### Dataset excerpts

/---

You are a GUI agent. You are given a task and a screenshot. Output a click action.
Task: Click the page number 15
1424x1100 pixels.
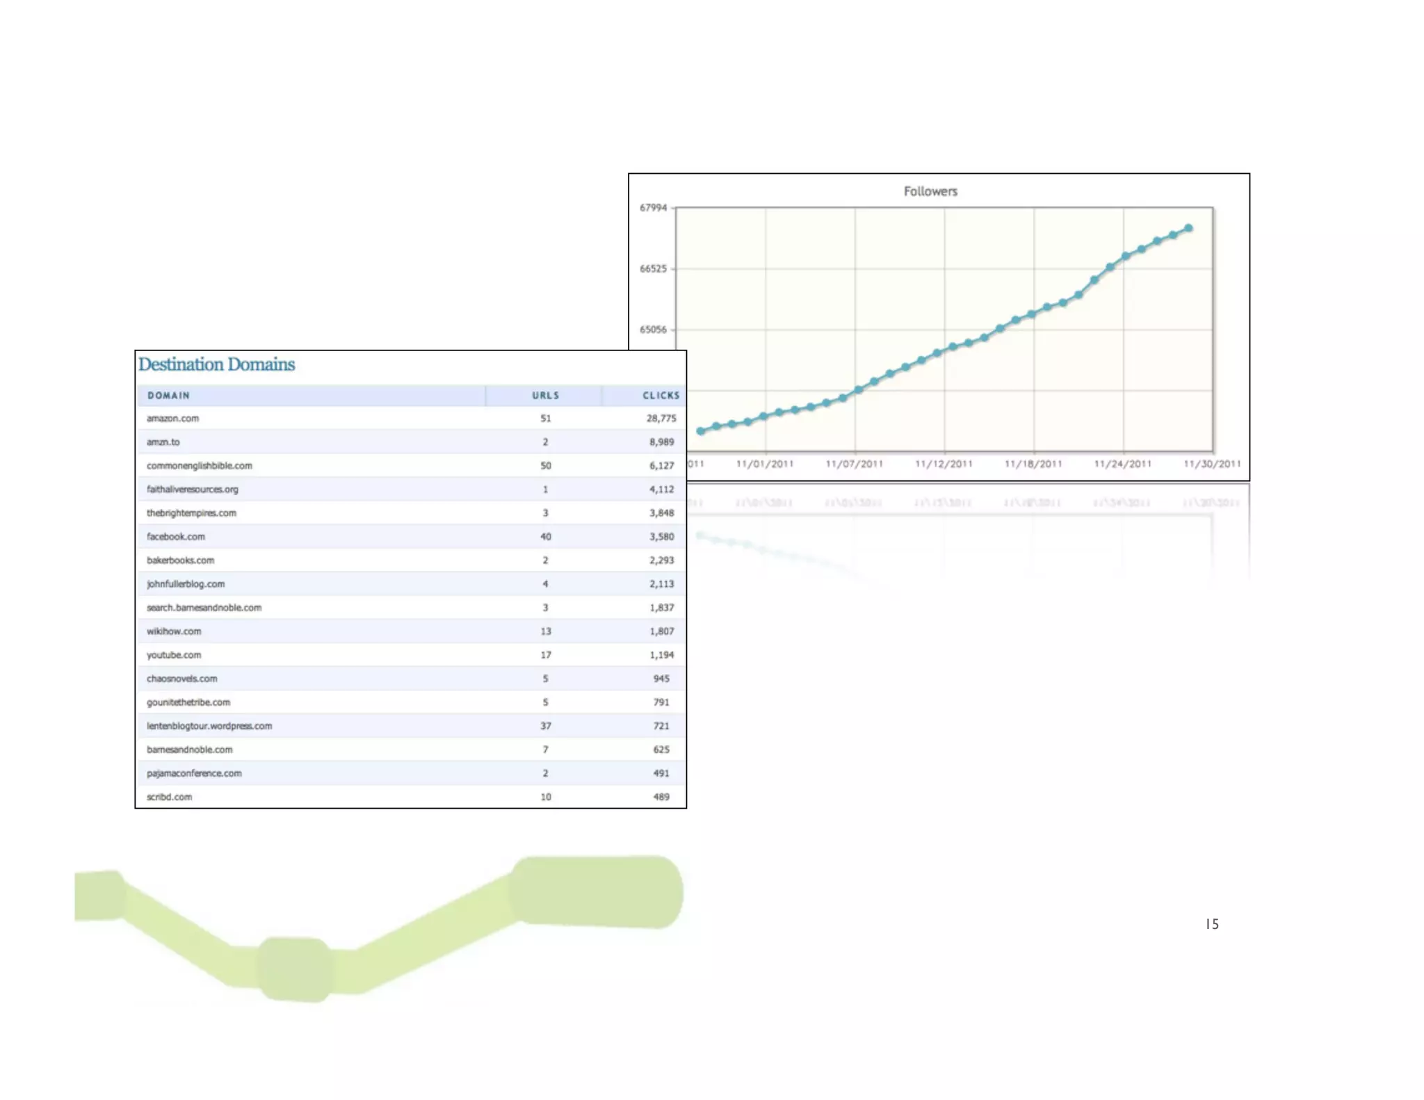(1212, 924)
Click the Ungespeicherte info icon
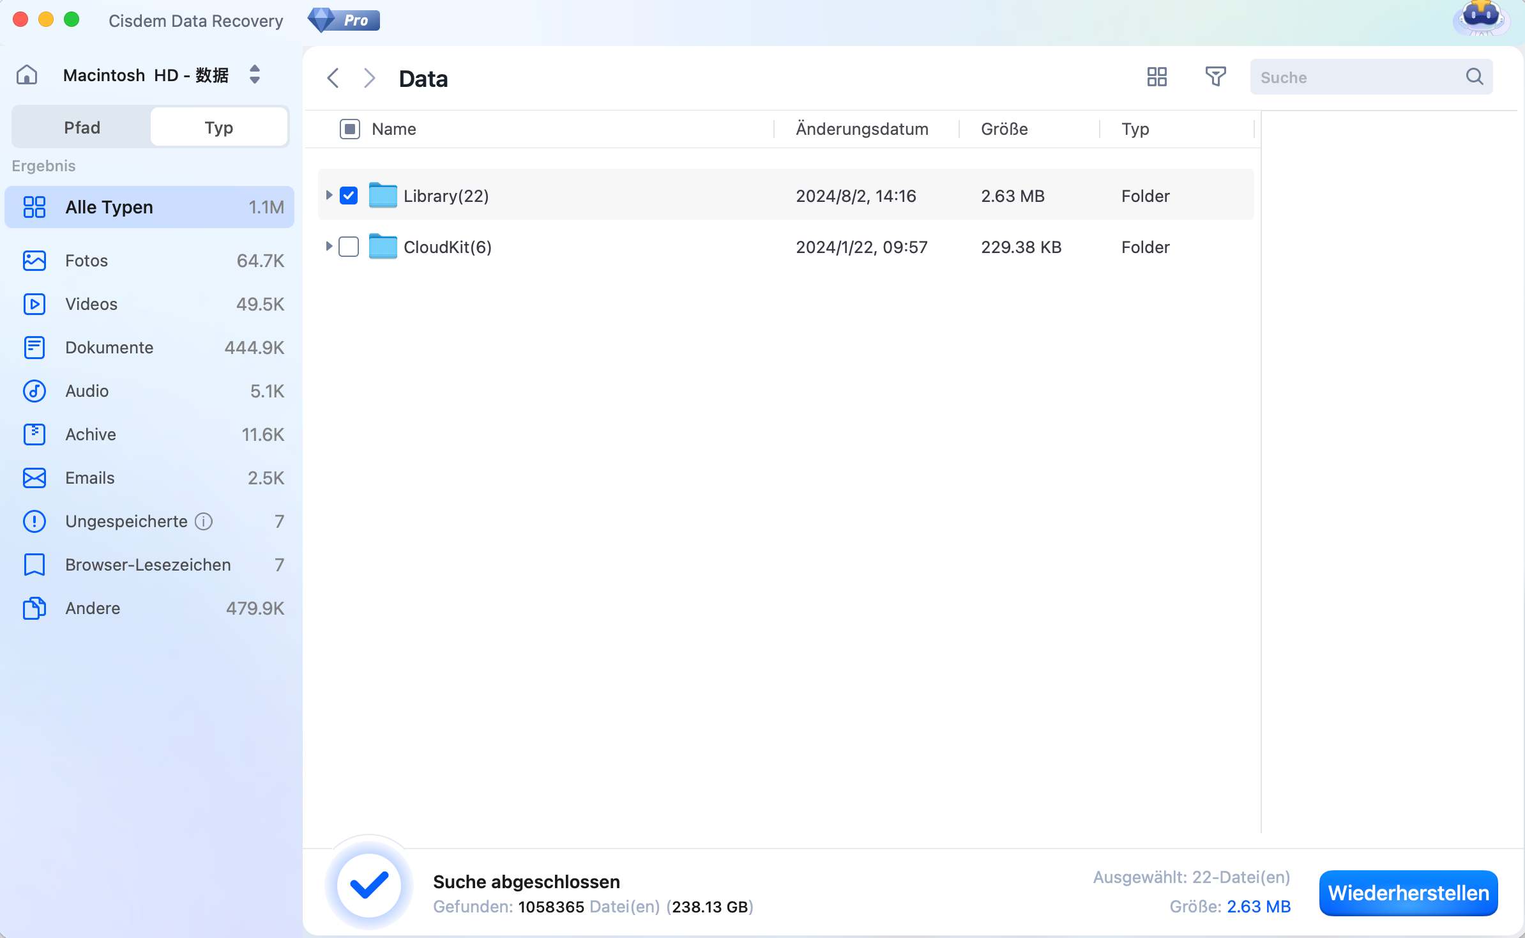The width and height of the screenshot is (1525, 938). tap(204, 521)
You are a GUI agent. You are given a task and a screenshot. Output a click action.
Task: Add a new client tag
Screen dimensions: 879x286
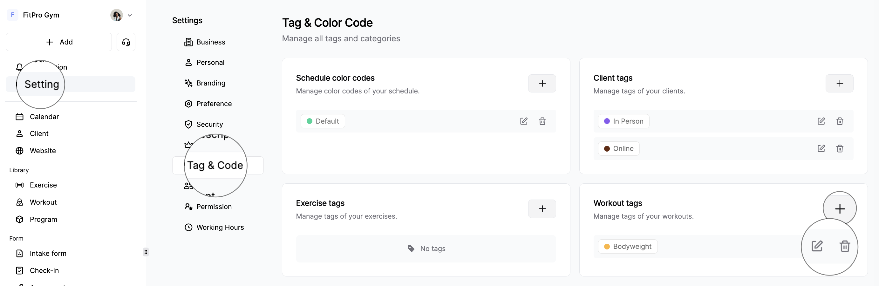(x=840, y=83)
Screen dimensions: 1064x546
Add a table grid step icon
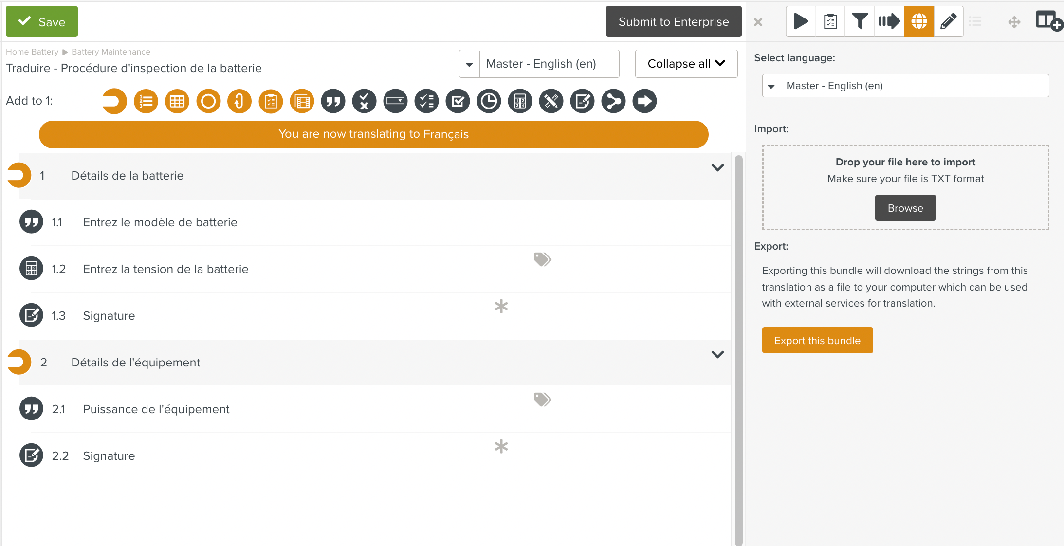click(x=177, y=101)
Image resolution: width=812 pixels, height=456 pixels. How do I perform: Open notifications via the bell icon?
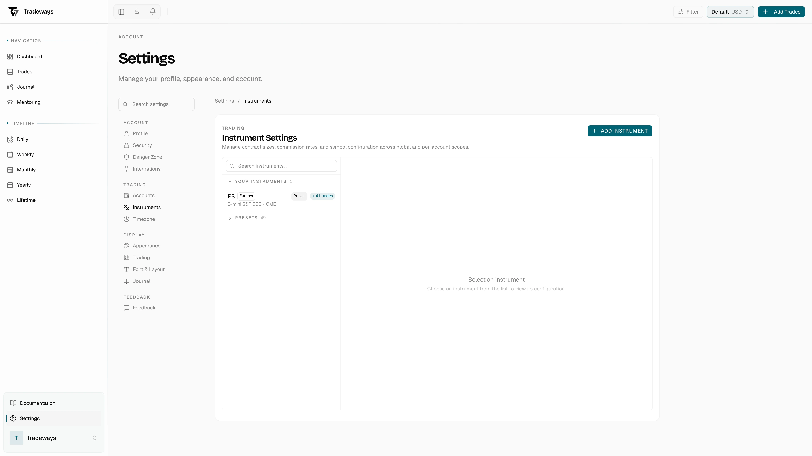[153, 12]
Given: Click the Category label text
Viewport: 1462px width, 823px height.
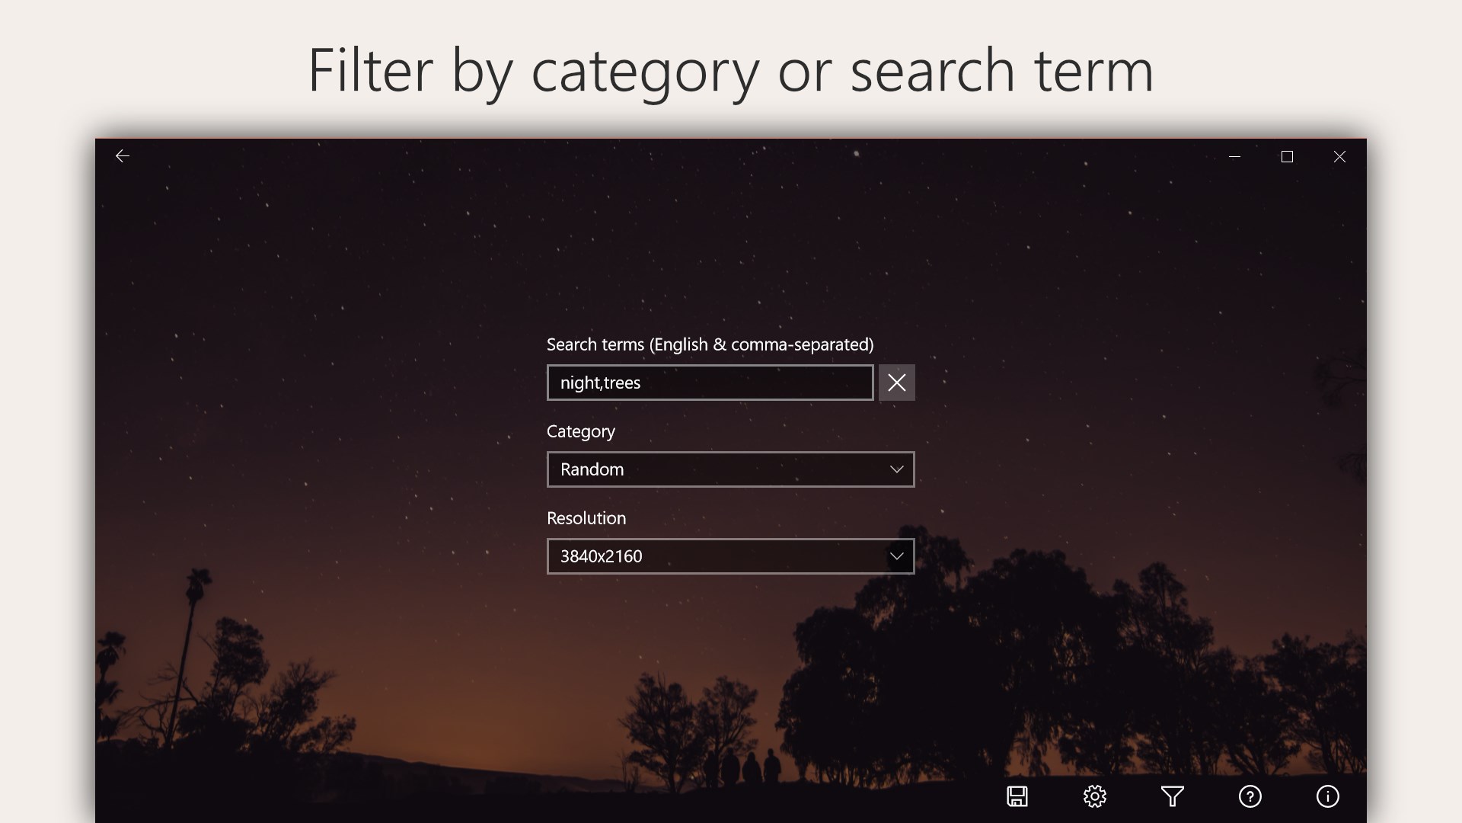Looking at the screenshot, I should [581, 431].
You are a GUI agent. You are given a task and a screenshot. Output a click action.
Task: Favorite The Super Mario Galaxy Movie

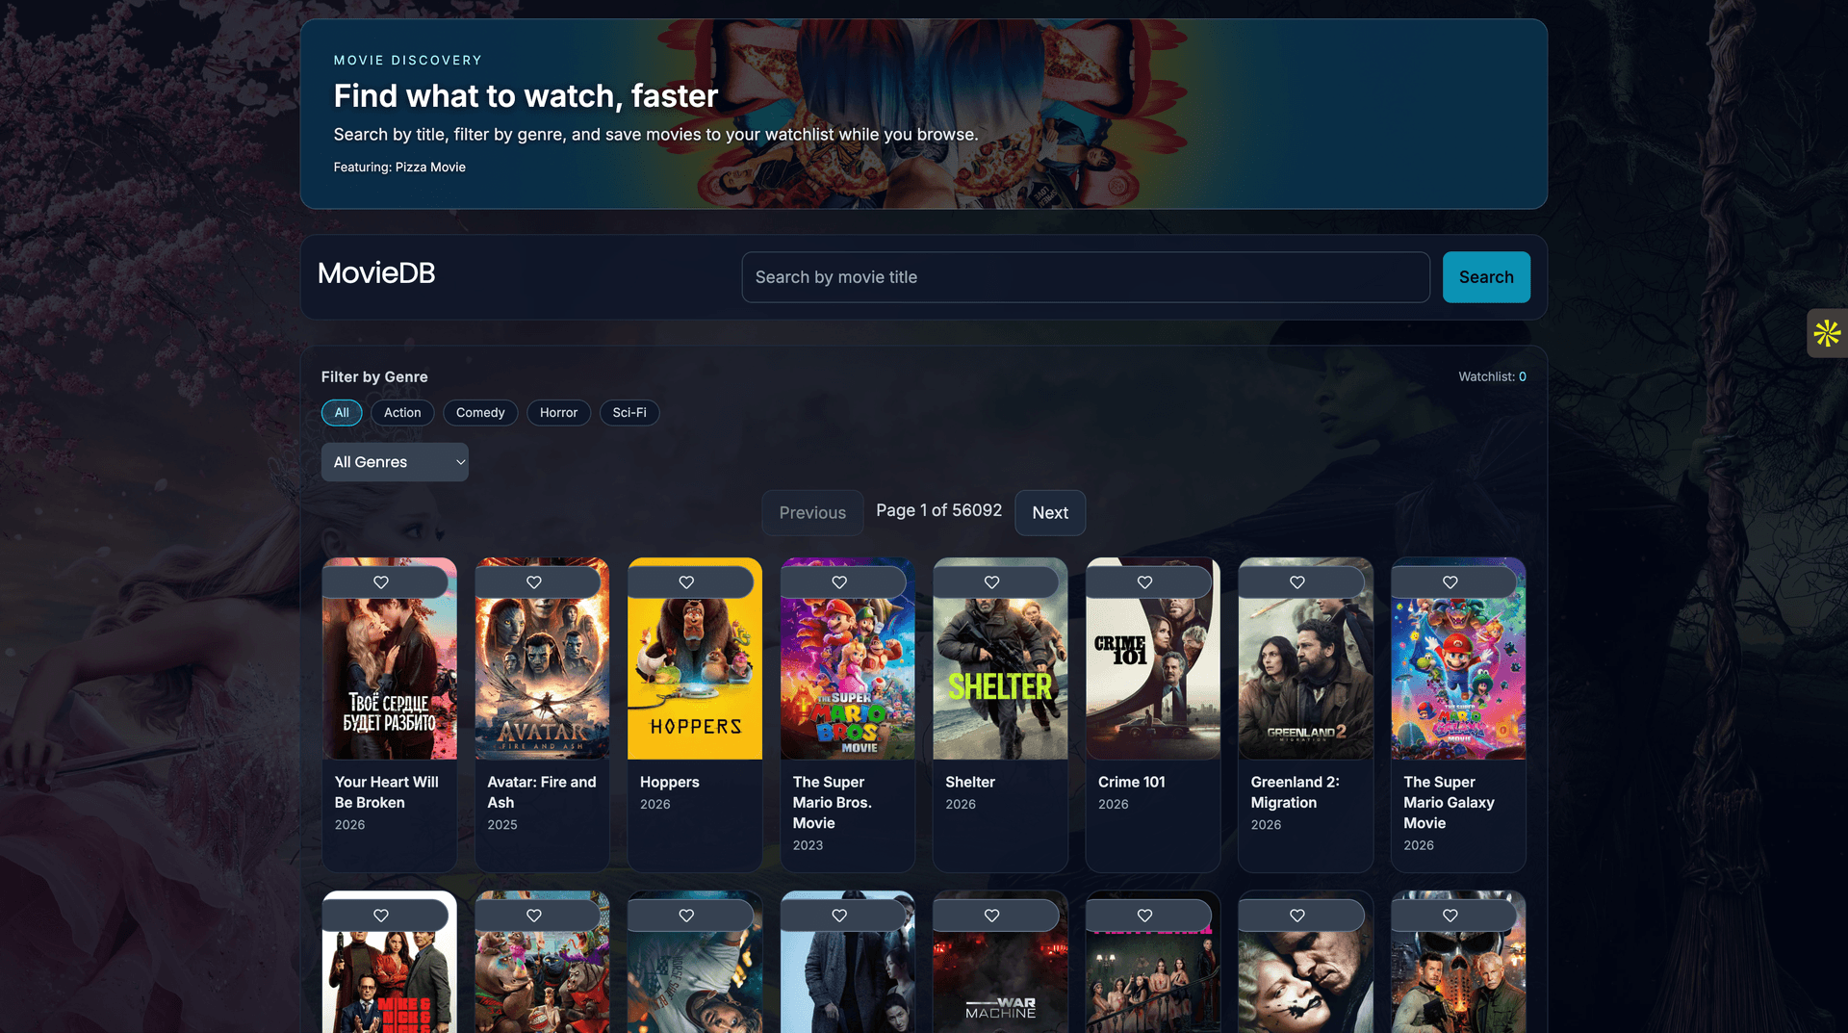pyautogui.click(x=1450, y=581)
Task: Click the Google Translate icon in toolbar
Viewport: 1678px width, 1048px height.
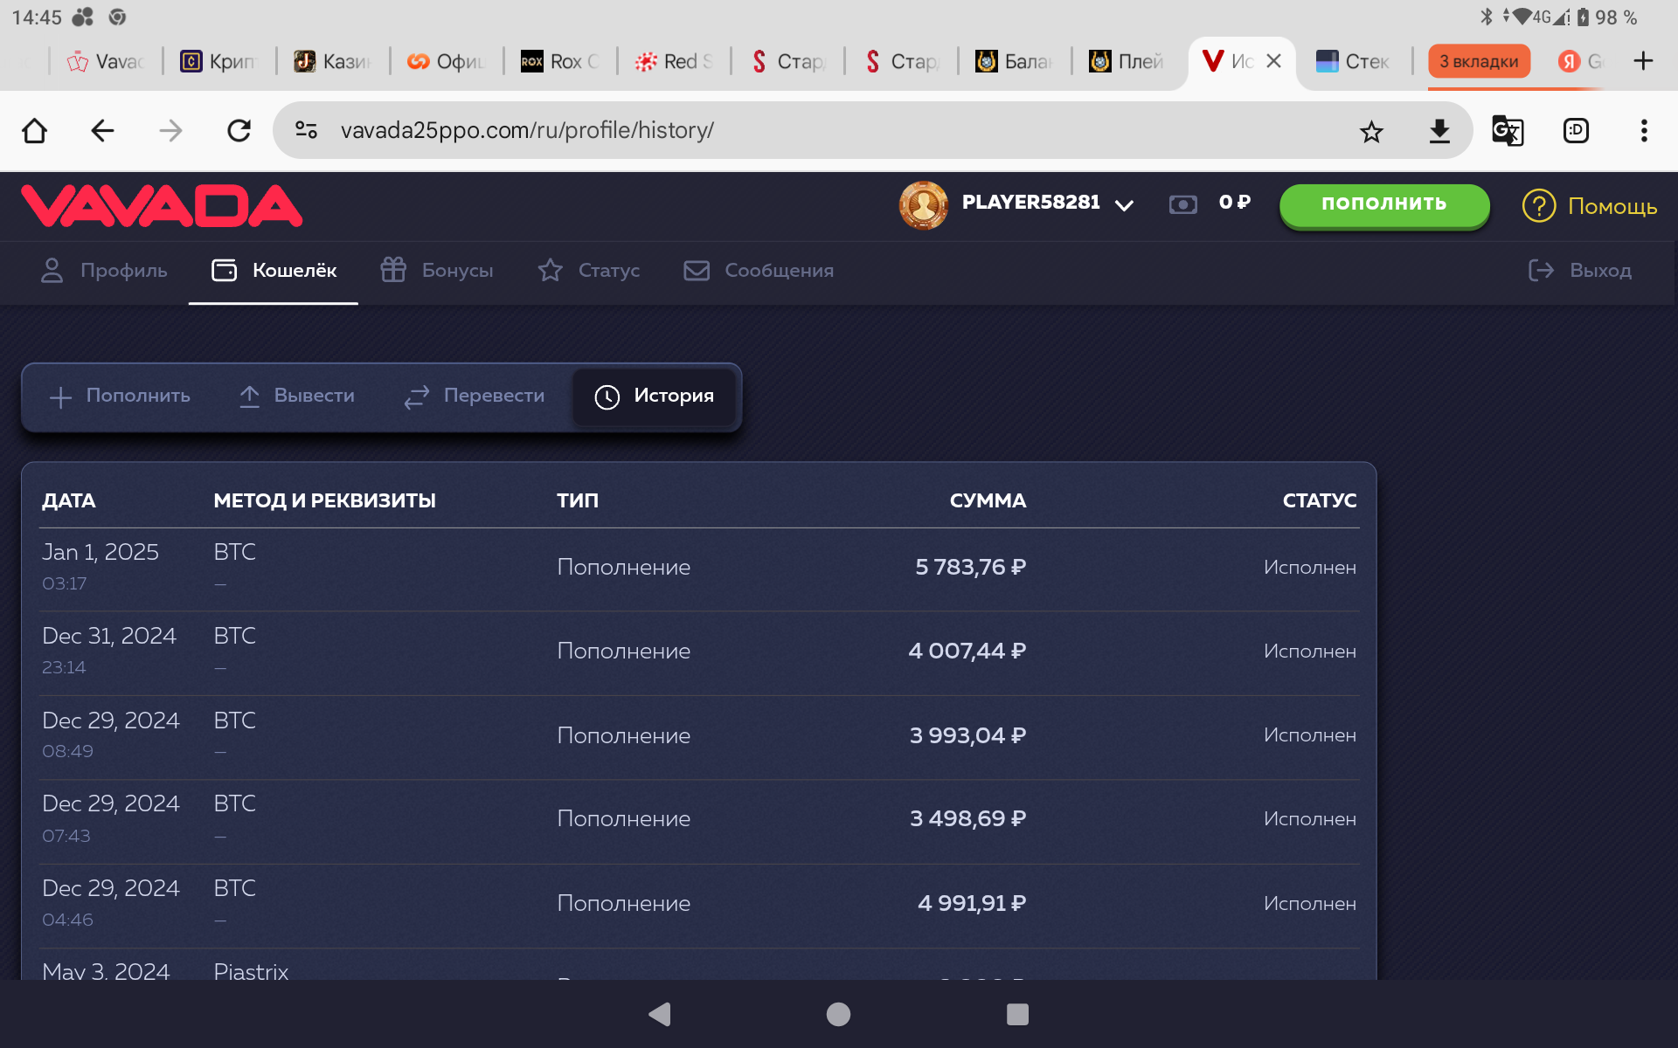Action: 1507,131
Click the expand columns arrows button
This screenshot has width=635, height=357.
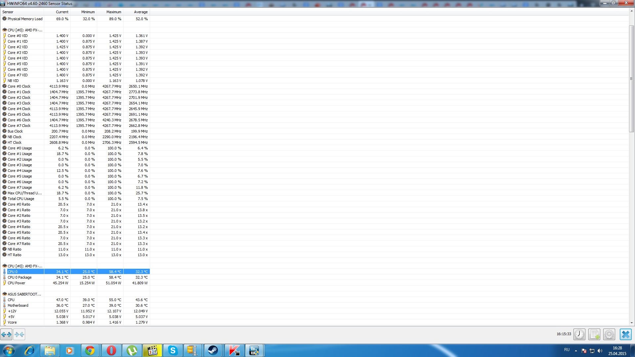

\---

### Try it
Transcribe exactly, and only, the lines from the one with "Click the Ungespeicherte info icon" through the final line of the data above. The pictures stay out.

### Result of the exercise
Click the Ungespeicherte info icon
The width and height of the screenshot is (1525, 938). tap(204, 521)
You are a GUI agent. You are given a task and a screenshot. Output a click action.
Task: Add a new client tag
Screen dimensions: 879x286
(x=840, y=83)
Screen dimensions: 1064x546
Add a table grid step icon
click(x=177, y=101)
Image resolution: width=812 pixels, height=456 pixels. How do I perform: Open notifications via the bell icon?
[153, 12]
Given: Click the Category label text
Viewport: 1462px width, 823px height.
Looking at the screenshot, I should [581, 431].
You are a GUI agent. You are given a task and a screenshot. Output a click action.
Task: Favorite The Super Mario Galaxy Movie

pyautogui.click(x=1450, y=581)
Task: Click the Google Translate icon in toolbar
Viewport: 1678px width, 1048px height.
Action: 1507,131
Click the expand columns arrows button
This screenshot has width=635, height=357.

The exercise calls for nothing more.